In my app both the app and a background task access a file and whichever opens the file first, the other one will fail.

to avoid that happening, I want to stop the background task when the user opens the app, and don't run the background if the app is already open.

How to know from background task if app is running or not? and how to stop it before app starts? thanks.


This is how I register the background task:

var result = await BackgroundExecutionManager.RequestAccessAsync();

var builder = new BackgroundTaskBuilder();
builder.Name = taskName;
builder.TaskEntryPoint = taskEntryPoint;
builder.SetTrigger(trigger);
builder.AddCondition(condition);

BackgroundTaskRegistration task = builder.Register();

There is a UserNotPresent condition that specifies the task can run only if user is not present.
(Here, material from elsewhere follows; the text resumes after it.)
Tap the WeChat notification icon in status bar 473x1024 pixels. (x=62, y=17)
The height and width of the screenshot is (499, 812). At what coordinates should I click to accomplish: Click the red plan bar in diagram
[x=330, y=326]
But I don't understand by present it means user is working with the app, or with phone.

Blendester
  • 1,583
  • 4
  • 19
  • 43
  • [This](https://stackoverflow.com/questions/38555407/check-if-application-is-running-from-a-background-task/38560015#38560015) might help. – Mehrzad Chehraz May 26 '17 at 17:49

1 Answers1

0

The UserNotPresent condition indicates that the user isn't currently using the entire device.

Is your task an in-process background task or an out-of-process background task? I would suggest using in-proc tasks to avoid difficult cross-proc communication scenarios and to simplify the structure of your projects.

Back to your actual question of determining if an app is up from a background task:

For in-process tasks you can check the visibility state of the app to see if it is in the foreground. This can be done in a couple different ways:

  • Set an IsInForeground flag to true in LeavingBackground that is then set to false in EnteredBackground. You can then check the flag to see if the app is up in the foreground.
  • Use the visibility of the Window. Using CoreWindow.GetForCurrentThread().Visible or Window.Current.Visible will enable you to see if the app if is in the foreground, minimized or running headless in the background. Both are true when in foreground and false when minimized. CoreWindow.GetForCurrentThread() will return null and trying to access Window.Current will throw an exception while the app is headless.

For out-of-process tasks you can communicate with the foreground app to determine whether it is present. This can be accomplished using one of the methods suggested here: Check if application is running from a background task

How to stop a background task

Ensure the deferral from the background task instance is released and then just return from your primary method (either Run() for out-of-proc or BackgroundActivated() for in-proc). If there is nothing else running in the process then it will exit.